Uma vasectomia frustrada

Garis, aqueles que durante oito horas diárias fazem a varrição das ruas da cidade, limpando-a das folhas ou do lixo atirado por gente ainda não tão bem educada, seja durante o sol escaldante de nosso verão tropical, seja durante as noites frias de nosso inverno rigoroso, são seres invisíveis. As pesquisas demonstram isso. Os traseuntes, não importa a categoria social,não os enxergam. Podem até vê-los, ver não é enxergar. Eu os vejo e muitas vezes os enxergo, embora quase nunca os reconheça. Dia desses, inclusive, enquanto aguardava o verde do semáfaro para seguir meu caminho, observava um deles no canto do canteiro central de uma avenida, cavando a terra para fofá-la de tal modo que ficasse acolhedora às plantas que ali transplantaria. Fiquei imaginado se trabalhava com a satisfação de quem embeleza a sua cidade ou com a raiva de quem no final do mês recebe menos do que necessitaria.

Mas isso é secundário para essa crônica, o que importa é que hoje reconheci  um gari que me cumprimentou efusivamente.

- Seu Biasotto, como vai?
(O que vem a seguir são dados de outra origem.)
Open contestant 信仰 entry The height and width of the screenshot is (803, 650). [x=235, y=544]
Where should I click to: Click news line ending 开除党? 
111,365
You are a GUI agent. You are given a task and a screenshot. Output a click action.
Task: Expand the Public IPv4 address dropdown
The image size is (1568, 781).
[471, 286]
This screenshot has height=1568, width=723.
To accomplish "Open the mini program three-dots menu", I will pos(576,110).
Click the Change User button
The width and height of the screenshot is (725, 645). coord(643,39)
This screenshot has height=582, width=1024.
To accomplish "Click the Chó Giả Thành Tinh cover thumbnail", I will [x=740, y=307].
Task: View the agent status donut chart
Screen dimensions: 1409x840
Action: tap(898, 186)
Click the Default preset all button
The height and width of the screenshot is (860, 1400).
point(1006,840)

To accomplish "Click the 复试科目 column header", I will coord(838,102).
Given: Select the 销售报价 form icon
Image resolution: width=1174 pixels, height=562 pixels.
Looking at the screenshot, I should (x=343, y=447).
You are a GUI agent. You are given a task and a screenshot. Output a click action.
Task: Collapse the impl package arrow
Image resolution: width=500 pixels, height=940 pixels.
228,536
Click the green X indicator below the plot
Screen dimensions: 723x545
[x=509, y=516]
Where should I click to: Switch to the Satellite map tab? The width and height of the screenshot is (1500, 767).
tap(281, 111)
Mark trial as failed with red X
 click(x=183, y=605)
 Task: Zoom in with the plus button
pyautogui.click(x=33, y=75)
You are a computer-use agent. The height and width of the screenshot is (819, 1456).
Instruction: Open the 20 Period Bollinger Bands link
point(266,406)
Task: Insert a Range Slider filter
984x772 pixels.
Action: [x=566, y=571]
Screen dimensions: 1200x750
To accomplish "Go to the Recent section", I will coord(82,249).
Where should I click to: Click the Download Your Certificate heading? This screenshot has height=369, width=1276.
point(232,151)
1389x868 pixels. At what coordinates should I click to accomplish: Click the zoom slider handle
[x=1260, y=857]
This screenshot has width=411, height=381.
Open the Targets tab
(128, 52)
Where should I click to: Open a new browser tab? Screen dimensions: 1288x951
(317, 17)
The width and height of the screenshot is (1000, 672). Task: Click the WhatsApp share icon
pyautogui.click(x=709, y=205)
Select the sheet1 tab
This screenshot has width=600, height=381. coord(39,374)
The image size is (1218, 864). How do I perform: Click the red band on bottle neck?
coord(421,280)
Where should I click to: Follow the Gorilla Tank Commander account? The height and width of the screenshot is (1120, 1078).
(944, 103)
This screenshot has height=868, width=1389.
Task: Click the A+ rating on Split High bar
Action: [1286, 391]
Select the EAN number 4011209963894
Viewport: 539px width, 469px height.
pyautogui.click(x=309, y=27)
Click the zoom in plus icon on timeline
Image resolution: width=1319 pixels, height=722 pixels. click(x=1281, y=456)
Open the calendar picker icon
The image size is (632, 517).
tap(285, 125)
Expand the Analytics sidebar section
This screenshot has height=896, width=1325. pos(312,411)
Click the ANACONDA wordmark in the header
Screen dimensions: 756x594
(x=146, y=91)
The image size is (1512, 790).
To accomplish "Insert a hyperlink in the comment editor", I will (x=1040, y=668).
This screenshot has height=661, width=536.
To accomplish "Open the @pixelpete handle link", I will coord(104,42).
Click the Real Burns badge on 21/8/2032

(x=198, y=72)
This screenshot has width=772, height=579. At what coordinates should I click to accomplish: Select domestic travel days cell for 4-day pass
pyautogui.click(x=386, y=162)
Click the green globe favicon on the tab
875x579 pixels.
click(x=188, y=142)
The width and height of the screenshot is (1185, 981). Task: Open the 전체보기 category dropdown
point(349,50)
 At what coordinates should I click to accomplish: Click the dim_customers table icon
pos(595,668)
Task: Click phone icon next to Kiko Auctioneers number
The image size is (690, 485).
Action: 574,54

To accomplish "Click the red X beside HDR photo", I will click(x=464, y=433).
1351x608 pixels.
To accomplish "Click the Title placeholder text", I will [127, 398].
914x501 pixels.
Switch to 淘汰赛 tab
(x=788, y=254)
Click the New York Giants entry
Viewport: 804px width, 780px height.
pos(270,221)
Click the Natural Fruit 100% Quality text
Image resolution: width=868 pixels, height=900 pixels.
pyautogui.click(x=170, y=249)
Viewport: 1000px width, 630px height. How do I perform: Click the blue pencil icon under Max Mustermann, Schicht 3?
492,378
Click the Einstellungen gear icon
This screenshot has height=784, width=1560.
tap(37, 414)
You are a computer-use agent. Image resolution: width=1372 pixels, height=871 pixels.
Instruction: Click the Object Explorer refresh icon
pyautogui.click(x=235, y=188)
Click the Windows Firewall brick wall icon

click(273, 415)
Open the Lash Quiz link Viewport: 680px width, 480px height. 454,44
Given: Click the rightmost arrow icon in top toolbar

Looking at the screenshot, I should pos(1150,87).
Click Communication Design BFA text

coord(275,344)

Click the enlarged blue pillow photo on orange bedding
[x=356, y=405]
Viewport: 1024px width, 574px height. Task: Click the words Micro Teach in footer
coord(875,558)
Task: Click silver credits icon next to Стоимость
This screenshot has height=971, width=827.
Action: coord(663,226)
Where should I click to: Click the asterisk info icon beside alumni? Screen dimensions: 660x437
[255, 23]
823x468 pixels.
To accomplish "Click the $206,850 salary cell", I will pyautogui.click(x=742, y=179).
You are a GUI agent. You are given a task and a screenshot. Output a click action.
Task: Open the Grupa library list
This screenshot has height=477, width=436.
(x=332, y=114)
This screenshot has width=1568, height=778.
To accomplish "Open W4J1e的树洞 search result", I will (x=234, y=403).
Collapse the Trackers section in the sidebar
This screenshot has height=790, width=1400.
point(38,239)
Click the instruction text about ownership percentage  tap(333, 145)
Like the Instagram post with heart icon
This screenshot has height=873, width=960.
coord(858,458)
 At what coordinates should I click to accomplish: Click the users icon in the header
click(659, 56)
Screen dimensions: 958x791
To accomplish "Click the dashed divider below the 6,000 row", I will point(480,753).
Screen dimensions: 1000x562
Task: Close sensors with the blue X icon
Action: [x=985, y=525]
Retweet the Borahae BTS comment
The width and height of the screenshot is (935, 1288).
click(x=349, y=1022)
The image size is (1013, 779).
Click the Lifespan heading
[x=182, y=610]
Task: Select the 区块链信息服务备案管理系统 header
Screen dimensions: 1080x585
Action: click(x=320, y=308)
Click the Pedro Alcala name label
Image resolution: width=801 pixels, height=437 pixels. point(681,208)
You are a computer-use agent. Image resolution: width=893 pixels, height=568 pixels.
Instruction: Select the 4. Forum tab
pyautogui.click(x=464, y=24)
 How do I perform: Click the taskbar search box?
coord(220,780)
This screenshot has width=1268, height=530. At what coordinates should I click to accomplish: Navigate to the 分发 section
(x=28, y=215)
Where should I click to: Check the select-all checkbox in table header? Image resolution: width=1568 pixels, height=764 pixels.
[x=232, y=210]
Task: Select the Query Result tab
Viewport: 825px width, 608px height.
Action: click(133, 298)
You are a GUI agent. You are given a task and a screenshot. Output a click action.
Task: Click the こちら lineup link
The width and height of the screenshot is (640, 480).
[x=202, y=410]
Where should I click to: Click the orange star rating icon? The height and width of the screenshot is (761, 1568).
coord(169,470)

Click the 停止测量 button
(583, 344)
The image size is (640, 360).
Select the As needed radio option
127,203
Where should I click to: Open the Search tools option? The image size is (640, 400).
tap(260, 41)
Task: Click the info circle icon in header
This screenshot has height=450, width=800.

E a família?

Vou bem, respondi-lhe, e você, quantos filhos têm?

Claro que a pergunta pode surpreender a quantos desconheçam a história que vou contar. Por que afinal eu haveria de perguntar-lhe quantos filhos tinha?

Ocorreu que esse moço, algum tempo atrás foi funcionário de uma entidade que presidi. Casou-se e teve três filhos em uma sequência  de gravidez da esposa que surpreendia a todos os membros da diretoria. Bom moço, trabalhador, pouca formação educacional, não sabia como evitar filhos. Como todos gostávamos dele e também como a casinha da nossa associação não era tão grande quanto a prole do moço, resolvi pedir a um amigo médico que colaborasse conosco e com o moço e lhe fizesse uma vasectomia. Operação marcada, levei o rapaz para a clínica de meu amigo, recomendei-o e, como tinha muitos outros afazeres disse que passaria por lá para pegá-lo daí trinta minutos.

Quando voltei, cadê o moço? Escafedeu-se. O médico, meu amigo, meio chateado por não atender ao meu pedido não tinha o que fazer. Rimos.

                Foi o único pedido que fiz a um médico para prestar esse tipo de favor, e hoje ao encontrar esse meu amigo gari  o leitor já percebeu o porquê de minha pergunta: quantos filhos você tem? Seis, respondeu-me ele, o mais velho está com catorze anos.

                Meu amigo gari mora em uma dessas casas que o governo cobra 55 reais por mês de prestação. Deve ser um aperto danado. Deve ser uma situação dificílima, mas ele tem seis filhos e não apenas os três que teria quando fugiu da vasectomia.

Oh! Dúvida cruel! Qual teria sido o seu melhor caminho? Esse que escolheu? Teria dado destino melhor aos três filhos que tinha quando fugiu da cirurgia? Quem sabe? Pode até ocorrer que  sejam os três últimos que cuidem de sua velhice.

Nunca me esqueço de quando travei uma grandiosa batalha verbal para abrir os cursos de Medicina, Direito, Administração dentre outros que não vingaram e uns representantes do Conselho Universitário da UFMS disseram que eram muitos cursos e que, portanto, não vingariam. O professor Jesus Eurico, àquela época Diretor do Centro de Ciências Hunanas da UFMS, levantou a sua voz em minha defesa dizendo que era o décimo segundo filho de seus pais e que o filhos, como os cursos que se abrem, cada qual segue o seu destino e que ele, logo ele, o décimo segundo, conseguira doutorar-se e ser o diretor de uma faculdade importante. Suas palavras foram importantes para a votação. Agora, sinceramente, não sei se os filhos de meu amigo gari terão idêntico sucesso. Desejo que sim, mas a grande verdade é que tanto os  filhos que colocamos no mundo quanto os cursos que abrimos, cada qual não depende somente de quem os gerou ou criou.